PAGE.
2004 Boring and Dull?
In our opinion much of the growth of the Equity Markets around the world in 2003 has already taken into account expectations of future corporate earnings growth, in addition to taking up some sentiment-driven slack in the markets following the completion of the first phase of the war in Iraq. However, in a low Inflation, low interest-rate era the former may prove difficult to justify, such that equity markets are likely to dribble sideways for some time, despite short-term ups and downs. US equities become more and more expensive because of the dramatic slide in the value of the dollar, which will probably continue for some months, over and above the questionable valuations of large portions of US equity market indices.

Financing of the US debt by Asian economies buying and owning over 55% of the US Treasury market, in an attempt to stem the appreciation of their own currencies, can only continue for so long before something has to break; and as long as US interest rates remain low there is little incentive for foreign governments to buy dollars in this way.

The effect of massive tax cuts and givebacks in America will slowly unwind in the UK. Gordon Brown is into a massive borrowing spree to maintain public expenditure, ultimately, in both cases, it has to be paid for by someone, somewhere.

Taxes could go up but this of course will dampen economic growth. Interest rates could go up and this will clearly dampen economic performance. At some point there is bound to be the re-emergence of inflation, but again, how far can this go before the reality of global deflationary forces sets in, particularly driven by the massive shift of manufacturing jobs to Asian economies and the general low inflation, low interest era in which we live?

The Investment Model Going Forward – is more of the same

For lower risk investors we would consider a combination of: equity Income funds in the UK; a reasonable amount of corporate bond funds with an emphasis on funds which can invest across the yield spectrum; a modest exposure to commercial property, and; only a small proportion in higher risk but potentially lucrative markets including the Far East, in particular China, and in global natural resources funds.

PROVIDED MATERIAL.
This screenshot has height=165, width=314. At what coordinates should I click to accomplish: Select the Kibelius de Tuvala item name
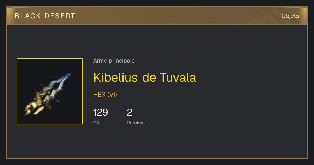145,78
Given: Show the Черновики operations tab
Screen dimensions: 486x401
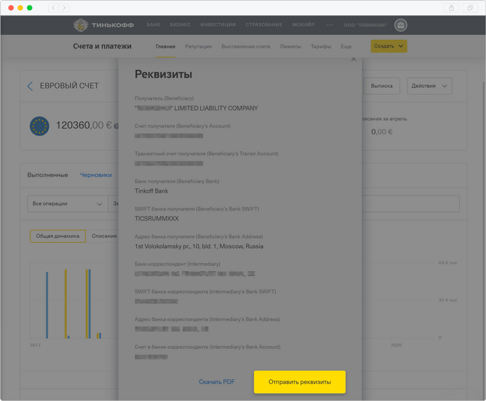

EXERCISE.
Answer these about the 2004 market outlook:
(a) What share of the US Treasury market do Asian economies buy and own?
(b) Who is on a massive borrowing spree to maintain public expenditure?
(c) Which Far East market is singled out for lower risk investors?

RESULT BELOW.
(a) Over 55%
(b) Gordon Brown
(c) China